In?  Out?  Shaking it all about?  No 10 shows a bit of leg.  The Guardian reports:
Downing Street has ruled out involvement in a customs union with the European Union amid confusion over government policy as Theresa May prepares for a crucial week of talks.
After the exposure of divisions between ministers over the UK’s future relationship with the EU, an official source said: “It is not our policy to be in the customs union. It is not our policy to be in a customs union.” The statement went further than May who, on Friday, refused to rule out involvement in a customs union when questioned during her visit to China.
The development will anger remainers who have clung to hope that Britain will strike a deal with the EU that allows a close relationship with the EU after Brexit. But it will soothe the fears of Conservative Brexiters who have been threatening a leadership challenge if May moves towards an agreement with the EU that restricts the trade deals the UK can seek with third parties.
The clarification came on the eve of a visit to Downing Street by the EU’s chief negotiator, Michel Barnier, and as officials in Brussels prepared to begin talks on the transitional arrangements.
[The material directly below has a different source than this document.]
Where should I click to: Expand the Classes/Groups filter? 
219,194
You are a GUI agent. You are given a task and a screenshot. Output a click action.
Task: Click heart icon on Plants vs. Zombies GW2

Key cabinet colleagues will meet on Wednesday and Thursday to decide the details of the government’s policy regarding a customs union.
The Downing Street source claimed that a customs union was entirely different from a customs arrangement, which would allow the government to strike trade deals with countries outside the EU. The source also claimed that there had been no change in policy, saying the statement was a reiteration of policy outlined in a paper published in August.
There is an essential mismatch between the UK's desire to make third party trade deals and its putative customs "arrangement" with the EU.  The two options are incompatible.  You cannot allow goods to flow freely across borders with the EU and, at the same time, allow similar arrangements with third countries.

 

04 February 2018

Rugby commentators getting bored

From the France-Ireland match:

Eddie Butler:  "The rain is still falling."

Brian Moore:  "Does it ever do anything else?"

 

It's not a dream; it's a nightmare ...


The Sunday Times invents a horror story:
Theresa May will face a coup that would install a “dream team” of “three Brexiteers” if she persists with plans to keep Britain in a customs union with the European Union, Tory MPs warned last night.
Eurosceptics contacted Boris Johnson, the foreign secretary, on Friday and urged him to agree a pact that would see Michael Gove, the environment secretary, become his deputy prime minister and Jacob Rees-Mogg — the shop steward of the backbench Brexiteers — appointed chancellor if the prime minister is forced out.
Even the Tories would not instal that trio in power.  Would they?